AIM OF THE EXERCISE> In the entries that follow, the first line to write out is the one containing "Where should I", and the last is the one containing "The height and width of the screenshot is (484, 1024).". Reproduce that stretch exactly, with nothing before or after it.

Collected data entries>
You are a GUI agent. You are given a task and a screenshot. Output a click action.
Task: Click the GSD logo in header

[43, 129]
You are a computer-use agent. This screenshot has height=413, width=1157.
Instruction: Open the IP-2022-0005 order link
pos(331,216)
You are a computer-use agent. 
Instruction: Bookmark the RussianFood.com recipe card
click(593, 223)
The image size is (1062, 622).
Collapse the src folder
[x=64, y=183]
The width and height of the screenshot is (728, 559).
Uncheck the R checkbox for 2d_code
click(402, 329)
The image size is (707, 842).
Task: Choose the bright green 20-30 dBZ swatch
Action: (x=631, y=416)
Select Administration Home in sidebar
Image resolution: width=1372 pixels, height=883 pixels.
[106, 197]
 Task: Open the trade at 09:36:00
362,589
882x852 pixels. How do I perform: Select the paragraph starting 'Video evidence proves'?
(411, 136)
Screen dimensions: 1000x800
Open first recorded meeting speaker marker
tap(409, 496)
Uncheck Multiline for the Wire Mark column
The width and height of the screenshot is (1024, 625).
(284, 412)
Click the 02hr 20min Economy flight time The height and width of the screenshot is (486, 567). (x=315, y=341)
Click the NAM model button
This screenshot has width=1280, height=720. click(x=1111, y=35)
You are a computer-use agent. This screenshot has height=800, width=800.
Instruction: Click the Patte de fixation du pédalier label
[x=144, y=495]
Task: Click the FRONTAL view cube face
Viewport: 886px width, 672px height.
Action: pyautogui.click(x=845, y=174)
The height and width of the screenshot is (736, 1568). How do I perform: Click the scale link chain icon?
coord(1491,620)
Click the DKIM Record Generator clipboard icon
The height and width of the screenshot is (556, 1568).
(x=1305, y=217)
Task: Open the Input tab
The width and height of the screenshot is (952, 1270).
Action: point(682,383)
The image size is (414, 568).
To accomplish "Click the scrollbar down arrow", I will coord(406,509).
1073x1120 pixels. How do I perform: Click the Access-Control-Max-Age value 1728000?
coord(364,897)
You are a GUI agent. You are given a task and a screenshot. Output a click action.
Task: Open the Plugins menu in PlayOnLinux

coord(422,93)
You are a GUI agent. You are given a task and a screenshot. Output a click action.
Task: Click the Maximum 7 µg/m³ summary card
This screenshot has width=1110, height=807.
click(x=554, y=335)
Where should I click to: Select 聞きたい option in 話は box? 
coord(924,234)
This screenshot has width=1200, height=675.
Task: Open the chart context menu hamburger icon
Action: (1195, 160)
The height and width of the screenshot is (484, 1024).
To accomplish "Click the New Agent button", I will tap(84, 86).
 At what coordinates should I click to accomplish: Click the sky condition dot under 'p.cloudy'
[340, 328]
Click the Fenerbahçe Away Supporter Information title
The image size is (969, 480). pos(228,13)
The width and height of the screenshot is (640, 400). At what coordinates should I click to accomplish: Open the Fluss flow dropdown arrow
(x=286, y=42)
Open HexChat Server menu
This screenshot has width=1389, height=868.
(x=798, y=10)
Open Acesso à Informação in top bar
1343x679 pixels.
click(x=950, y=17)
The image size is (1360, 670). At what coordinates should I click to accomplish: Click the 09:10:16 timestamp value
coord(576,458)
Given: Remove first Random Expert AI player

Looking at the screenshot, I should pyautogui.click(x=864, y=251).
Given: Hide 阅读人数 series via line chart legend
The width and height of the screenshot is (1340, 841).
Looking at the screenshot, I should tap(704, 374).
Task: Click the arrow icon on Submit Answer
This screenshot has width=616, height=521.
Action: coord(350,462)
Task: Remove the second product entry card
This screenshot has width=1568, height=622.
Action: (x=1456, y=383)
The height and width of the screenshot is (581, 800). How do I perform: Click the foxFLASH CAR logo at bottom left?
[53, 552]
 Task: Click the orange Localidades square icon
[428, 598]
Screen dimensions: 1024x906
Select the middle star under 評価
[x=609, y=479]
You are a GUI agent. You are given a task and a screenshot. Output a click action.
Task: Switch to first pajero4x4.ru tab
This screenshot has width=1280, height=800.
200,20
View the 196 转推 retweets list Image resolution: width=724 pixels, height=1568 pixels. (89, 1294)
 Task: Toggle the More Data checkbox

ANSWER BOX>
Where should I click to: Select 聞きたい option in 話は box? 
coord(924,234)
This screenshot has width=1200, height=675.
Task: Open the chart context menu hamburger icon
Action: (1195, 160)
The height and width of the screenshot is (484, 1024).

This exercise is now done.